It's no secret to market watchers that the Nasdaq has seen a monster year, up nearly 30 percent year to date and on pace for 14 months of nearly uninterrupted gains.
But there's one more record to add to the books: the technology-heavy index is on pace for its sixth straight positive year, its longest annual string of gains since its six-year streak ended in 1980.
The Nasdaq also has posted a record number of all-time high closes this year.
These highs come as many are concerned with some parallels being drawn between the index's recent price action and that of the dot-com bubble era. Some see the rally petering out next year.
"It's probably going to push a little bit higher into early 2018," said Max Wolff, chief economist of The Phoenix Group, Thursday on CNBC's "Trading Nation."
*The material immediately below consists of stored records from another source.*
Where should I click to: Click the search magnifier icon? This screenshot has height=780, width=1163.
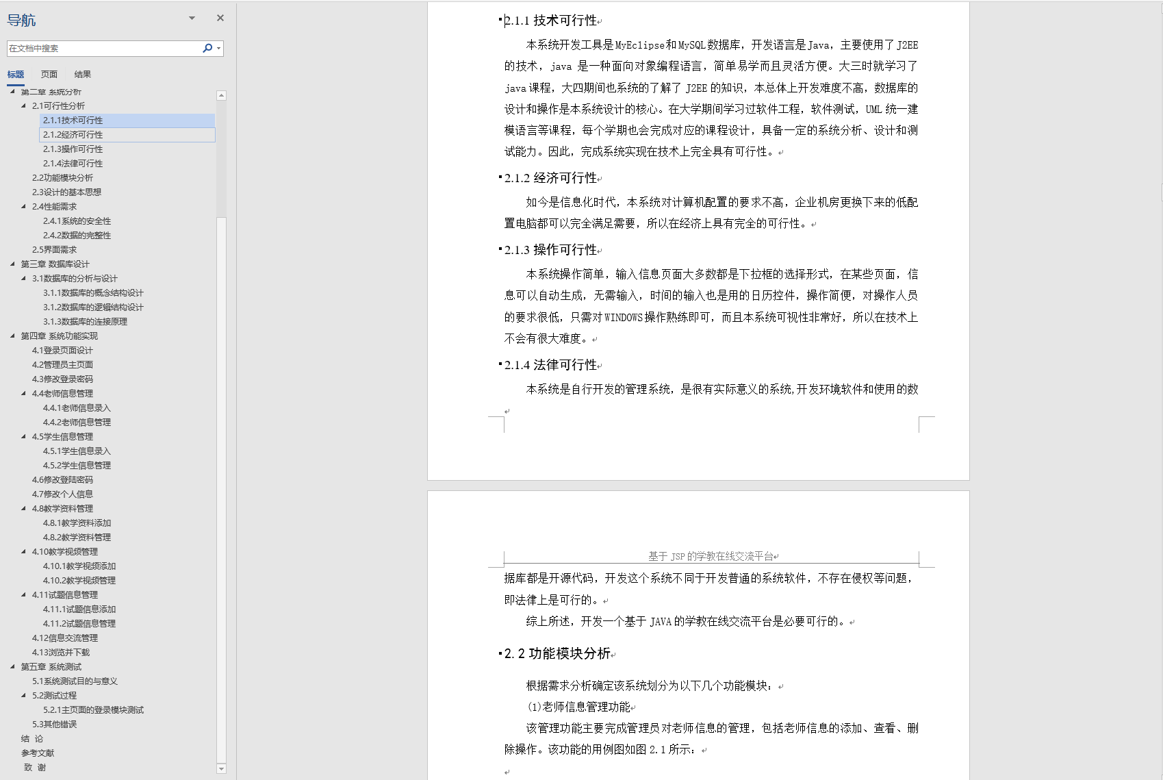click(207, 48)
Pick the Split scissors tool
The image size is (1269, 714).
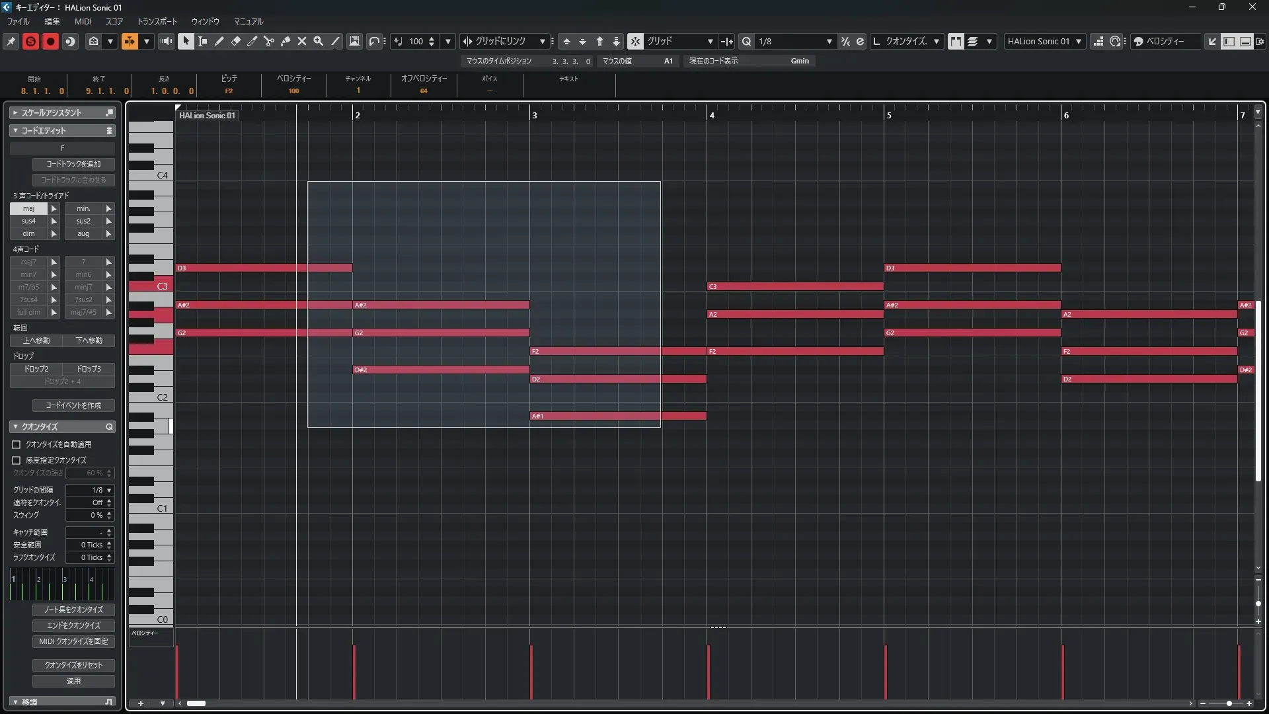268,41
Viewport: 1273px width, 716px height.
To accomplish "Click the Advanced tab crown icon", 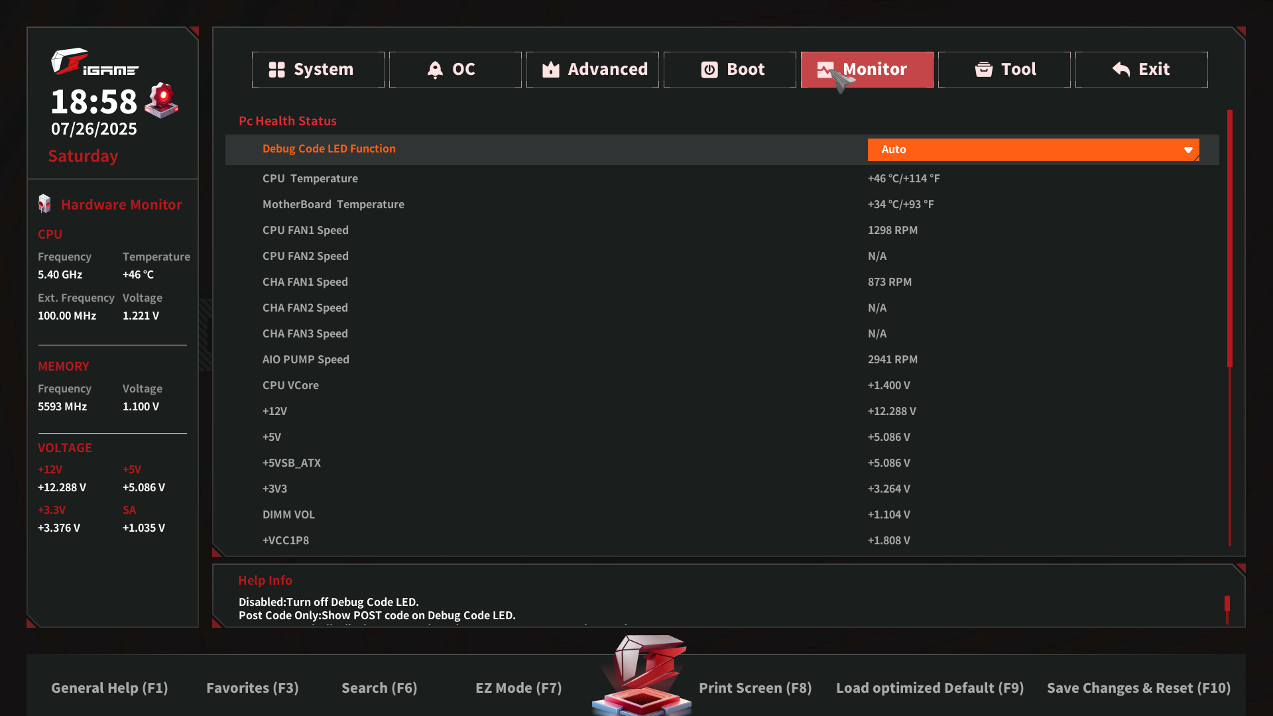I will (x=551, y=70).
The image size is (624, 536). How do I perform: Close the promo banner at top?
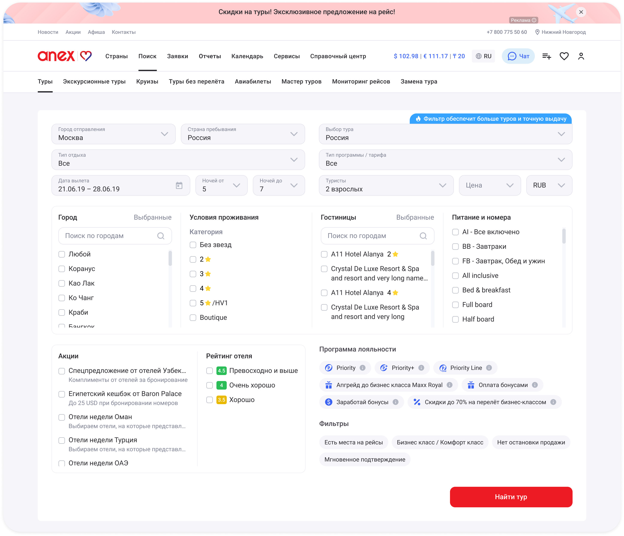tap(581, 12)
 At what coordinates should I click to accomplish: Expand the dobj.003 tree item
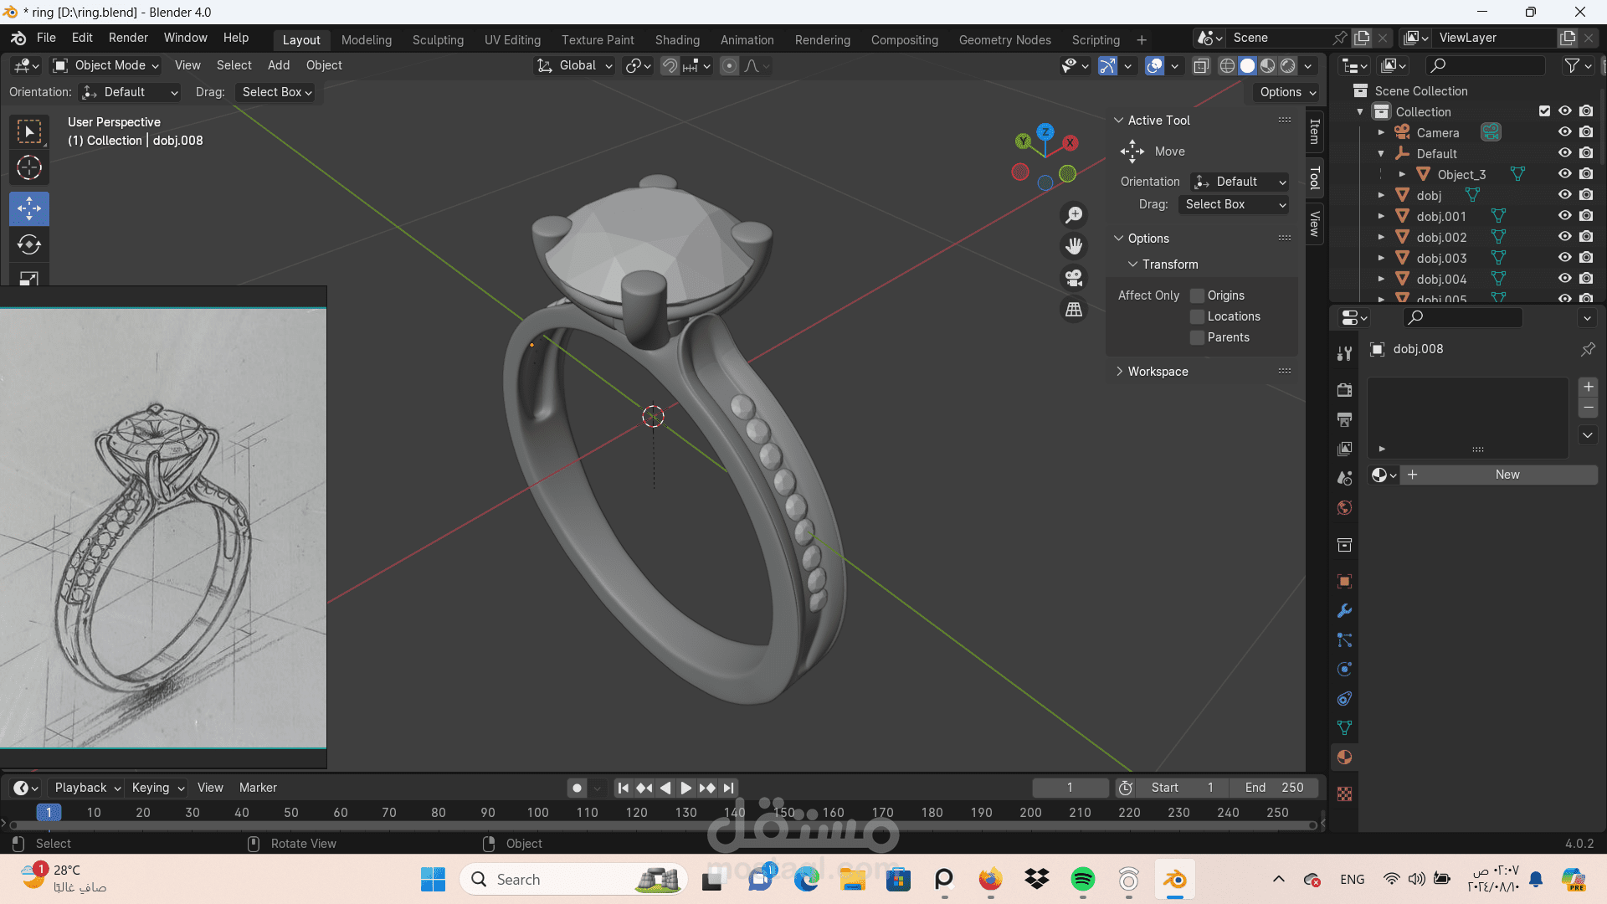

"We would say that both tech and the rally overall is getting really long in the tooth, so somewhere toward the middle point of 2018 we think this is going to run out of steam. But we're not quite there yet. Tech is expensive, but at least it's growing, and there's plenty else you could buy that's expensive and not growing," he said.
Meanwhile, the Nasdaq and an index comprised of semiconductor stocks have diverged recently, a development that concerns Miller Tabak equity strategist Matt Maley. The Nasdaq and the Philadelphia Stock Exchange Semiconductor Index have been generally correlated this year, but have deviated from one another in the last month.
"One of the things we have to look at is that as much as the 'FANGs' were certainly a key leadership area of the tech group, we also got a lot of leadership out of the semiconductor stocks," he said, referring to the tech heavyweight quartet of Facebook, Amazon, Netflix and Google-parent Alphabet.
"They've begun to diverge a little bit. They're starting to sell off a little bit; you can see the semiconductor index has come down," he said, calling the deviation "worrisome."
This may pose a concern for the broader technology space, Maley suggested, if the divergence continues.
The Nasdaq was modestly lower Friday.